=== Section Start ===

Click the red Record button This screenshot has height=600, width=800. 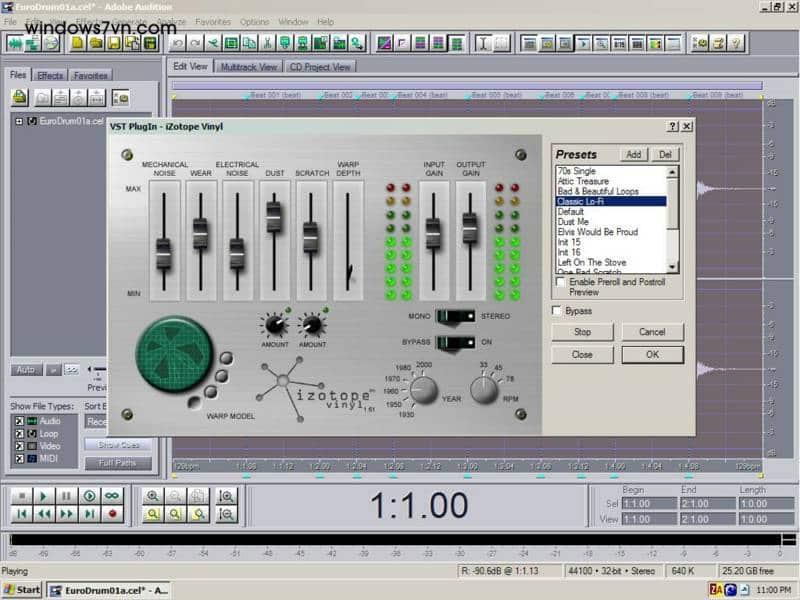[112, 514]
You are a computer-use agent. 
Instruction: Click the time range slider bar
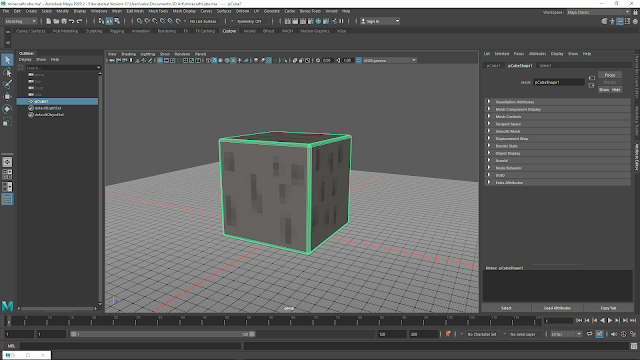point(163,334)
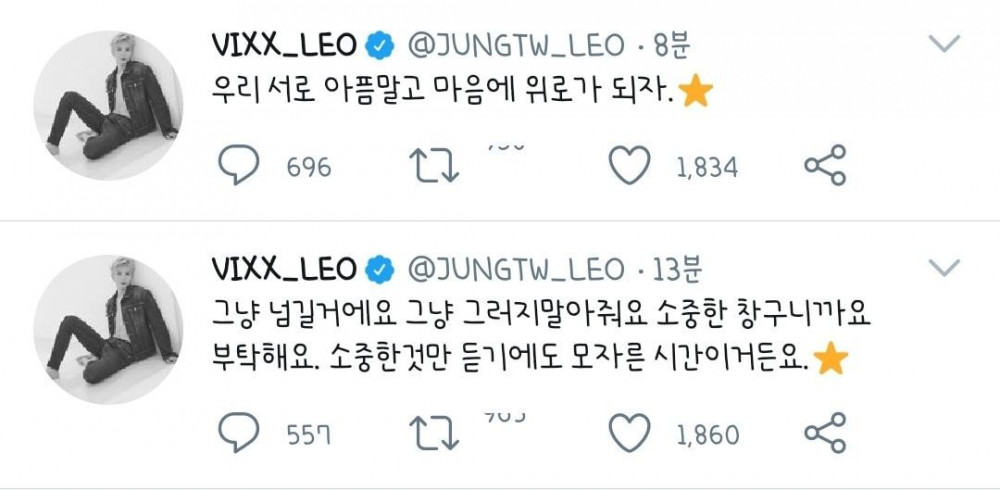Viewport: 1000px width, 491px height.
Task: Open first tweet's profile picture
Action: pos(108,105)
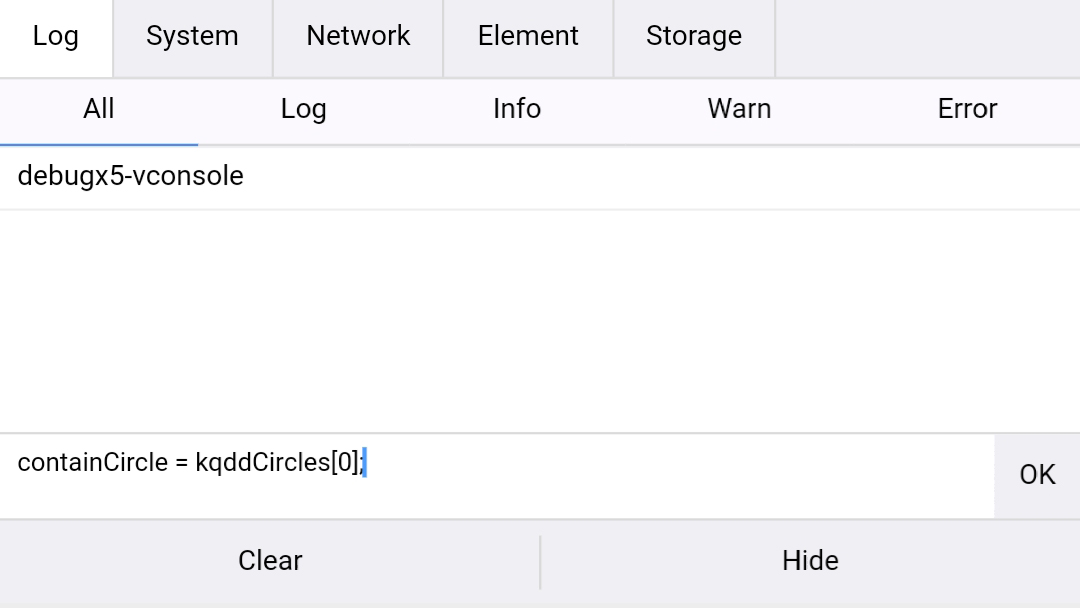Image resolution: width=1080 pixels, height=608 pixels.
Task: Select the Element tab
Action: click(x=528, y=37)
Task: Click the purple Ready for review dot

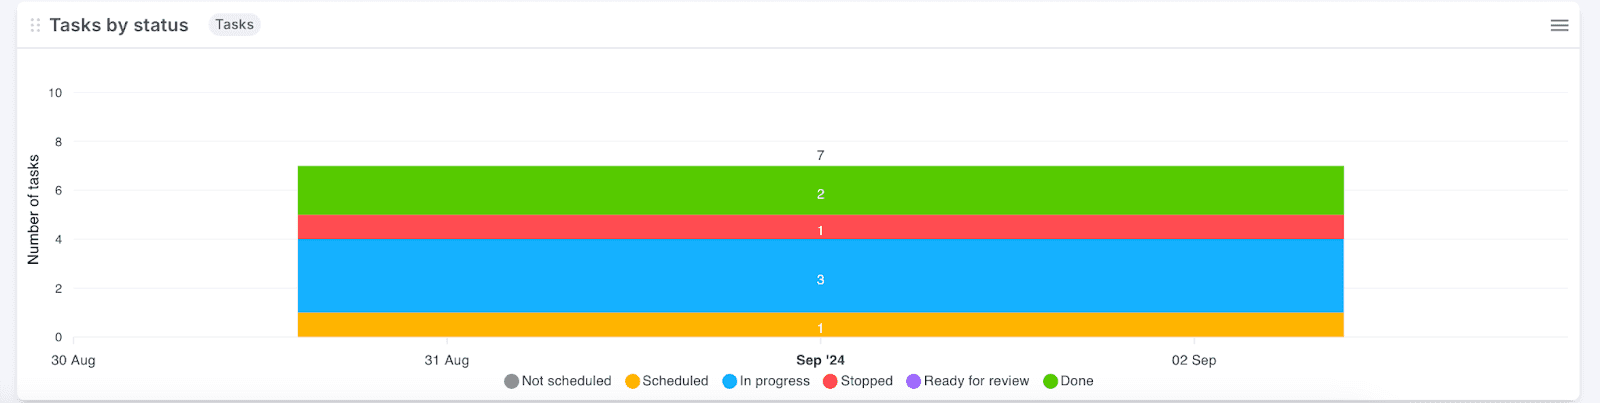Action: 913,381
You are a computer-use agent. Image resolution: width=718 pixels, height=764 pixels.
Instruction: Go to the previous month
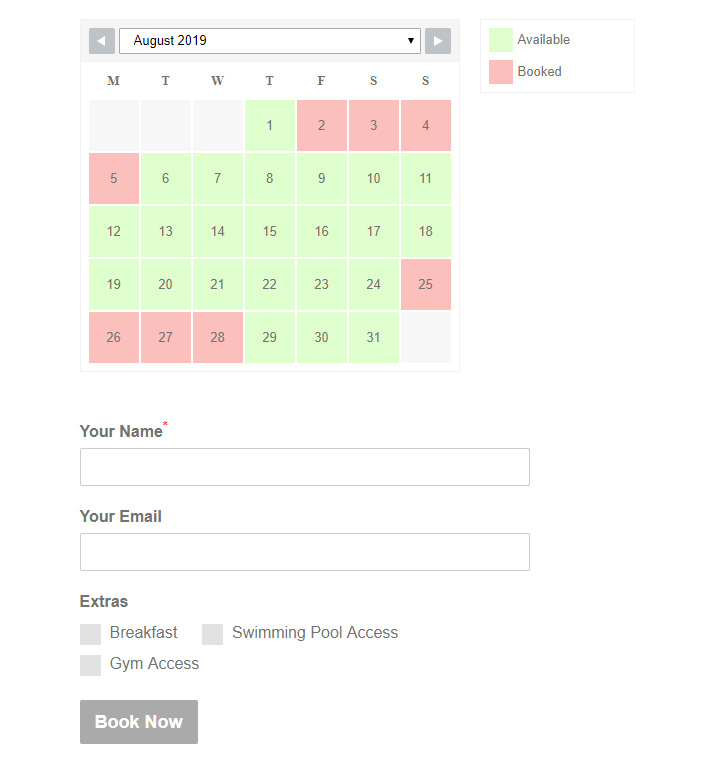point(102,41)
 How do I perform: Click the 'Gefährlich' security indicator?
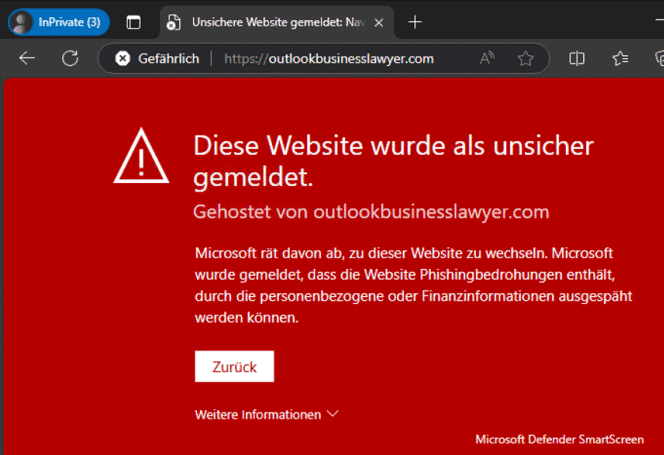click(157, 58)
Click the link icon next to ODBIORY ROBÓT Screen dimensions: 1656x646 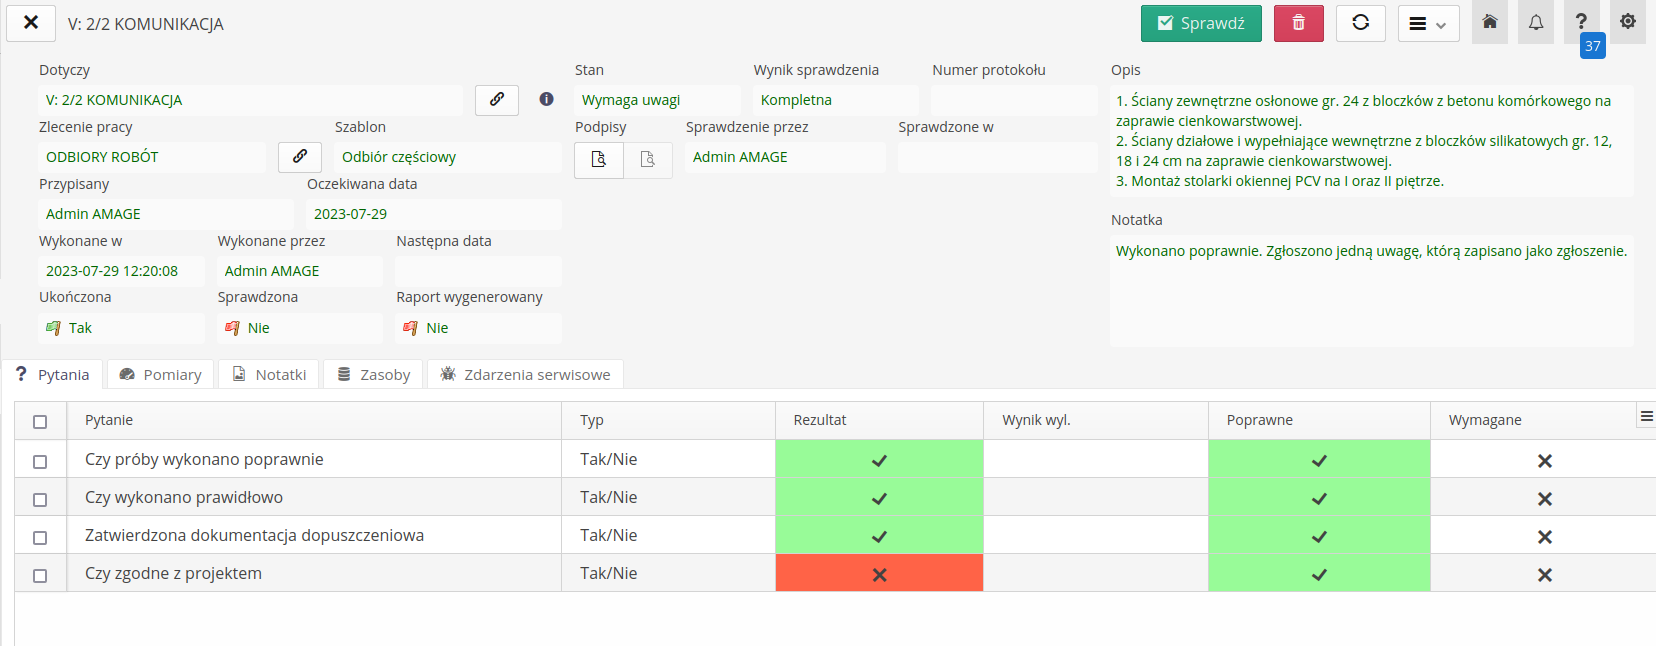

=== Section End ===

● **Activity**
Your answer must reproduce exactly the lines from the line with "Task: Click the purple Ready for review dot" through the end of the material, both ends included, with every picture dropped.

● **Exercise answer**
Task: Click the purple Ready for review dot

Action: 913,381
You are a computer-use agent. Image resolution: width=718 pixels, height=764 pixels.
Instruction: Go to the previous month
point(102,41)
 How do I perform: Click the 'Gefährlich' security indicator?
click(157, 58)
Click the link icon next to ODBIORY ROBÓT Screen dimensions: 1656x646 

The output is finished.